ああそうそう、「ヒトラーが登場した当時のドイツ人の有権者の大半は、帝政という非民主主義政体で生まれ育った人々」というのはあの時代を考察・評価する上で欠かせない要素です。これよく忘れられて、他の時代の他の国と安易に比べられる。

2015-07-20 22:34:15
こなたま(CV:渡辺久美子) @MyoyoShinnyo

「世界でもっとも民主主義的で先進的だったワイマール憲法」の下でヒトラーは登場した……とはよく言われるが、国家を構成するドイツ人たちもまたそれに比例して民主主義的で先進的だったかというと別にそんなことなかった。この点よくスルーされて「民主主義がヒトラーを生んだ」論に使われる。

2015-07-20 22:38:39

追記

こなたま(CV:渡辺久美子) @MyoyoShinnyo

私は軽々しく前提条件の違う日本の状況と1930年代のドイツを重ね合わせないでほしいと言いたいだけなのに、たまたま批判対象が民主党だと「民主党こそヒトラー、ナチスだな」という声が挙がるの非常にもにょる。

2015-07-22 22:15:55

9/12 追記

リンク Yahoo!ニュース 安保法案 民主・枝野氏 「ナチスと同じ立憲主義の破壊だ」と安倍政権批判(産経新聞) - Yahoo!ニュース 民主党の枝野幸男幹事長は9日の記者会見で、政府・与党が安全保障関連法案を16日に - Yahoo!ニュース(産経新聞)

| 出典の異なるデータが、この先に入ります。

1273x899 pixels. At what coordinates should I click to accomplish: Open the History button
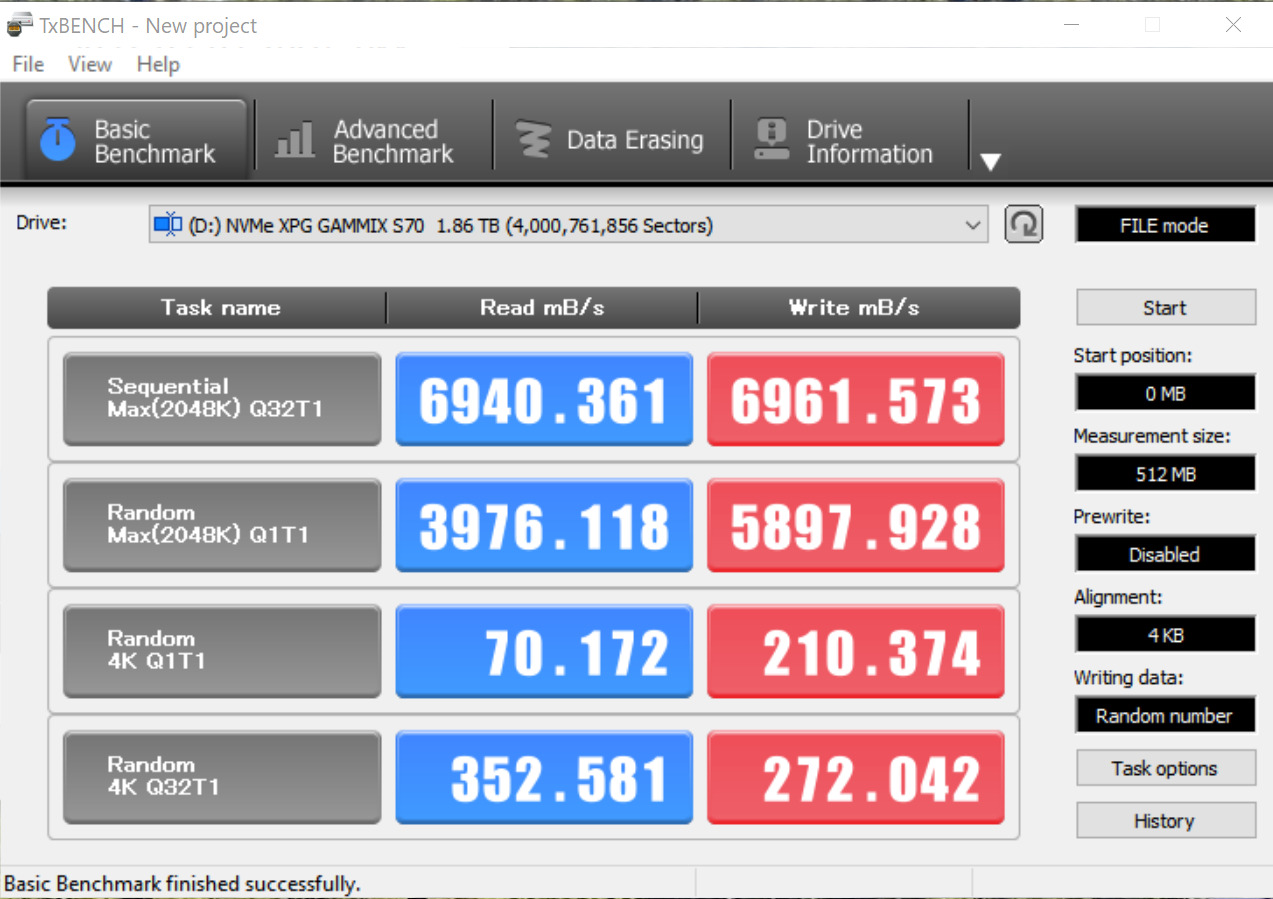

安保法案 民主・枝野氏 「ナチスと同じ立憲主義の破壊だ」と安倍政権批判 産経新聞 9月9日(水)20時48分配信

 民主党の枝野幸男幹事長は9日の記者会見で、政府・与党が安全保障関連法案を16日に採決する方針を示したことについて、戦前ドイツのナチス政権の例を持ち出して厳しく批判した。

 枝野氏は「ナチスの場合は民主的な手法で権力を掌握した後、立憲主義を破壊する全権委任法を成立させて暴走、独裁を始めた」とした上で、「この法案を成立させようというプロセスを考えると、まさに立憲主義の破壊だ。ある学者が言っていたが、憲法秩序を破壊する一種のクーデターだ。これと断固戦うことは、国会の議席を得ている者として歴史への責任だ」と強調した。

 また、麻生太郎副総理が平成25年7月の講演で、憲法改正に関連してナチス政権を引き合いに「手口を学べばどうか」と発言したことを例に挙げ、「(安倍政権は)まさにそういう状況に入ってきている」とも指摘した。